B. Did Safeway Properly Investigate the Incident?
Defendant alleges that "Plaintiff was placed on suspension pending an investigation." (Def.'s Br., SOF ¶ 51) Plaintiff claims that "[n]o investigation occurred." (Pl.'s Resp., RSOF ¶ 51.) Defendant does not offer any evidence as to what steps it took through the alleged investigation of Plaintiff's alleged violation of its policy and on what basis it concluded that firing her is an appropriate disciplinary remedy under the circumstances.
Moreover, Defendant admits that it was only as a result of Plaintiff's adamant statement that it discovered the existence of the second doctor whose nurse "Amy" had called and ordered the change in prescription's strength. ( See Def.'s Br., Ex. I at 16 [Chung Dep.].) This statement gives rise to another unanswered question regarding the legitimacy of its proffered reason, i.e, why Defendant did not believe Plaintiff's statement and contact the patient to verify the strength of the prescription right after Plaintiff told her supervisor about the phone call? Defendant does not address this issue, and instead argues that:
Plaintiff's error caused the patient to have been under-dosed for several days on a medication that regulates blood pressure and heart rate. Chung Depo. (Ex. T) at 18:10-14, 102:15-103:10. In usurping the function of the licensed pharmacist, plaintiff neglected to obtain the identity of the prescribing doctor and, consequently, Safeway failed to discover that the dosage increase had been authorized by a new doctor. As a result, the patient was dispensed the medication at the original 50 mg strength on January 22, 2004. On January 26, 2004, after Safeway's investigation revealed a new prescriber, the patient received the correct 100 mg strength.

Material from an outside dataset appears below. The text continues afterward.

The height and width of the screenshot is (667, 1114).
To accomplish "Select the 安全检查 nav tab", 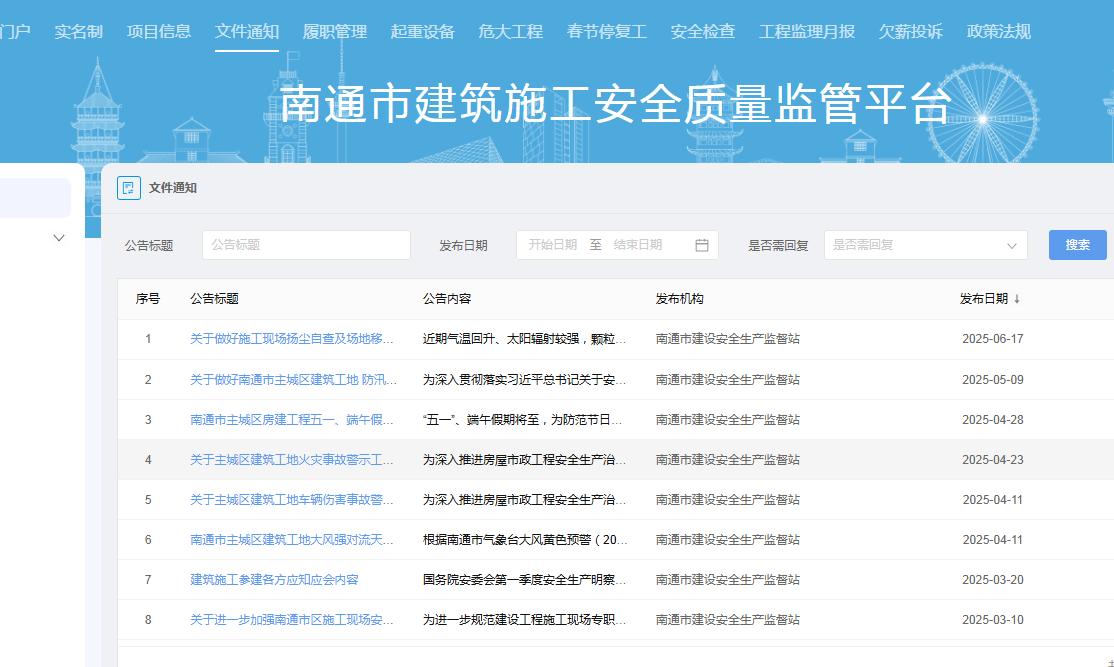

(Def.'s Reply, Reply Concerning Undisputed Facts ¶ 56.)
C. Conclusion
As mentioned above, Safeway, a pharmacy, and its pharmacists are licensed to practice pharmacy and are therefore governed by the Board of Pharmacy regulations. COLO. REV. STAT. § 12-22-101; see also facts § (1)(d), supra. But Plaintiff, an unlicensed pharmacy technician is not governed by the Board of Pharmacy regulations. Id. Accordingly, in order to prove that Plaintiff violated the Board of Pharmacy regulations, by which she is not governed, Defendant must demonstrate that the particular regulation became a job requirement for a pharmacy technician at Safeway through its training material. Defendant, however, has failed to so demonstrate, and instead, generally claims that Plaintiff "violated a rule or regulation of the State Board of Pharmacy and Safeway policy," without explaining which Safeway policy incorporated which Board of Pharmacy regulation that governs the changes in strength of prescriptions. ( See, e.g., Pl.'s Resp., Ex. 7 at 6 [Defendant's Denial Letter] [emphasis added].)
Based on the foregoing, the court finds that the record does not establish that Defendant's reason was adequate grounds for firing Plaintiff, at least for the purposes of summary judgment. See Piercy, 480 F.3d at 1200 (moving to the final factor, i.e., pretext, only after the record plainly established that defendant's three proffered reasons, when sustained, were adequate grounds for firing plaintiff.) At a minimum, there exists a material issue of fact as to whether Plaintiff, an unlicenced pharmacy technician, had received the training to know that she was not allowed to change the strength of the prescription. Therefore, Plaintiff's retaliation claim survives summary judgment.
iii. Pretext
Even if the facts could support Defendant's allegation that its proffered reason was legitimate, Plaintiff could still avoid summary judgment. Assuming that Defendant could offer a legitimate reason for firing Plaintiff, at this stage the burden would shift back to Plaintiff to demonstrate that the stated reason was pretextual. Piercy, 480 F.3d at 1200 (citation omitted). "In establishing pretext, an employee can show the employer's proffered reason was so inconsistent, implausible, incoherent, or contradictory that it is unworthy of belief." Id. (citation and internal quotations omitted).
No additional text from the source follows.